Quali sono i criteri e quale è la trasparenza nell'attribuzione dei dipartimenti in Consiglio di Stato?

Quali sono i criteri e quale è la trasparenza nell'attribuzione dei dipartimenti in Consiglio di Stato? È la domanda che pongono al Governo i deputati dell'MPS Giuseppe Sergi e Matteo Pronzini in un'interpellanza.
«Mai come in questa legislatura il Consiglio di Stato è stato impegnato più che a risolvere i problemi della popolazione, nel modificare la ripartizione delle competenze tra i suoi membri», si legge nel documento. «Prima si è tolta la responsabilità della polizia a Gobbi; poi Gobbi e Zali si sono scambiati la polizia ed un paio d’altri uffici; dopo di chi a Zali è stata tolta la polizia e la magistratura, passata a Carobbio Guscetti. Il prossimo 1 ottobre, con il subigresso di Marchesi, vi è il forte rischio di un’ulteriore sceneggiata con il passaggio di Gobbi al Dipartimento del Territorio».

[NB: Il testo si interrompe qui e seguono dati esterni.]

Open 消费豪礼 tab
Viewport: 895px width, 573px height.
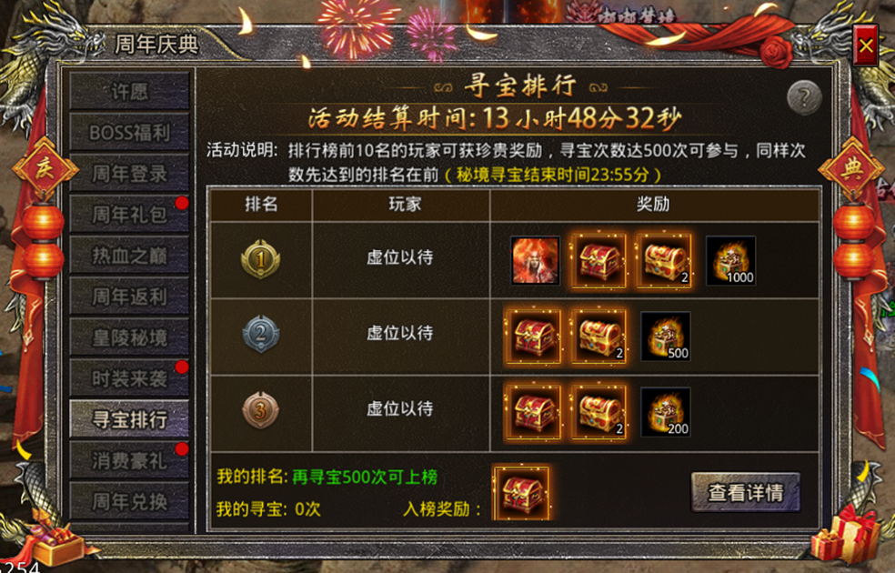[x=129, y=460]
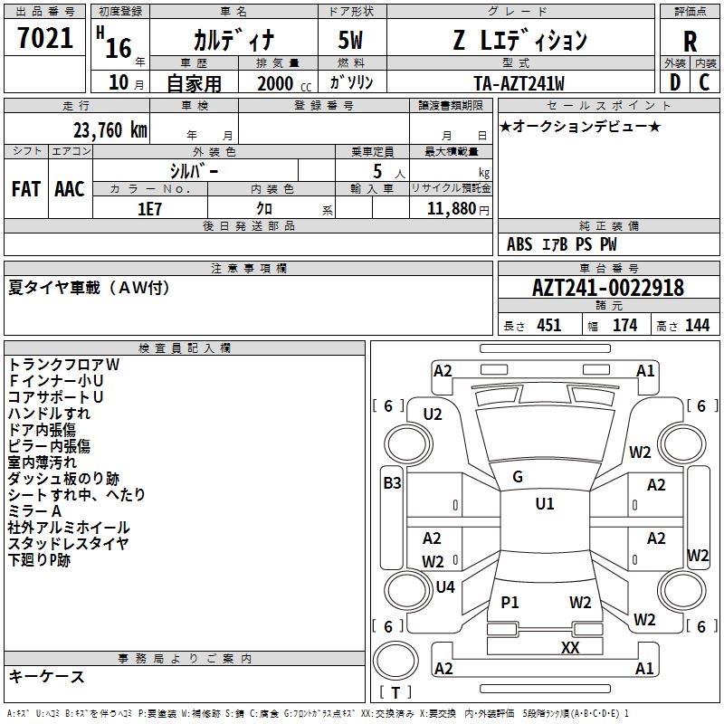Select the exterior grade D cell
This screenshot has width=724, height=724.
pos(675,82)
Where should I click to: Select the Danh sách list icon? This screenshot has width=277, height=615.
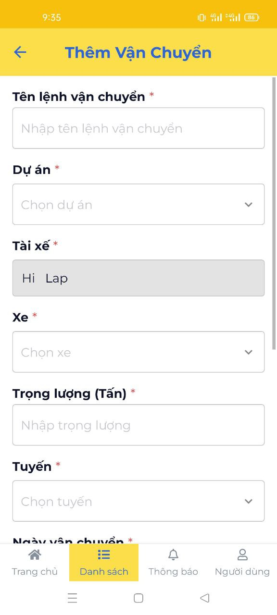(104, 555)
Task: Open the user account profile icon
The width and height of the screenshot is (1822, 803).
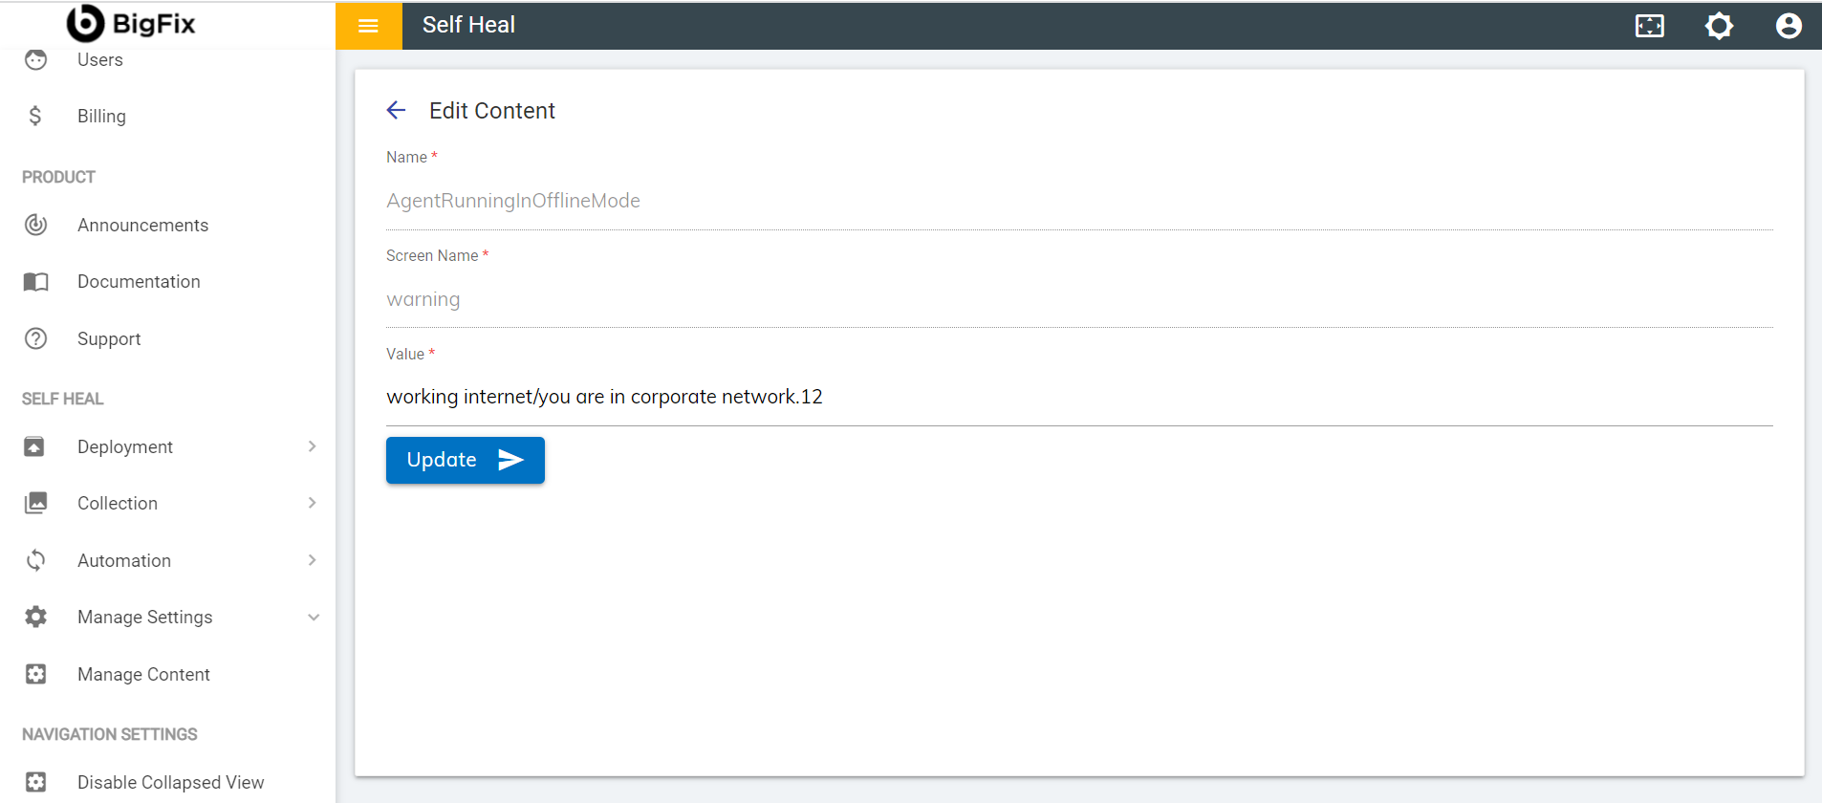Action: click(x=1788, y=26)
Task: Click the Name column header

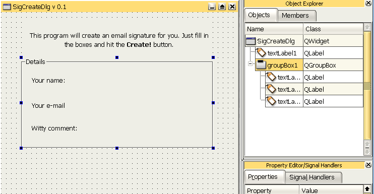Action: coord(274,29)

Ecco allora che, tra le molte domande, Sergi e Pronzini chiedono al Governo quali criteri intende adottare nell’attribuzione dei dipartimenti a seguito del subingresso di Marchesi e se sono già in corso discussioni all’interno del Governo sulla nuova attribuzione dei dipartimenti. Viene inoltre chiesto se il Governo non ritenga opportuno rendere pubblici, almeno nelle loro linee essenziali, i criteri politici e organizzativi che guideranno la nuova ripartizione dei dipartimenti.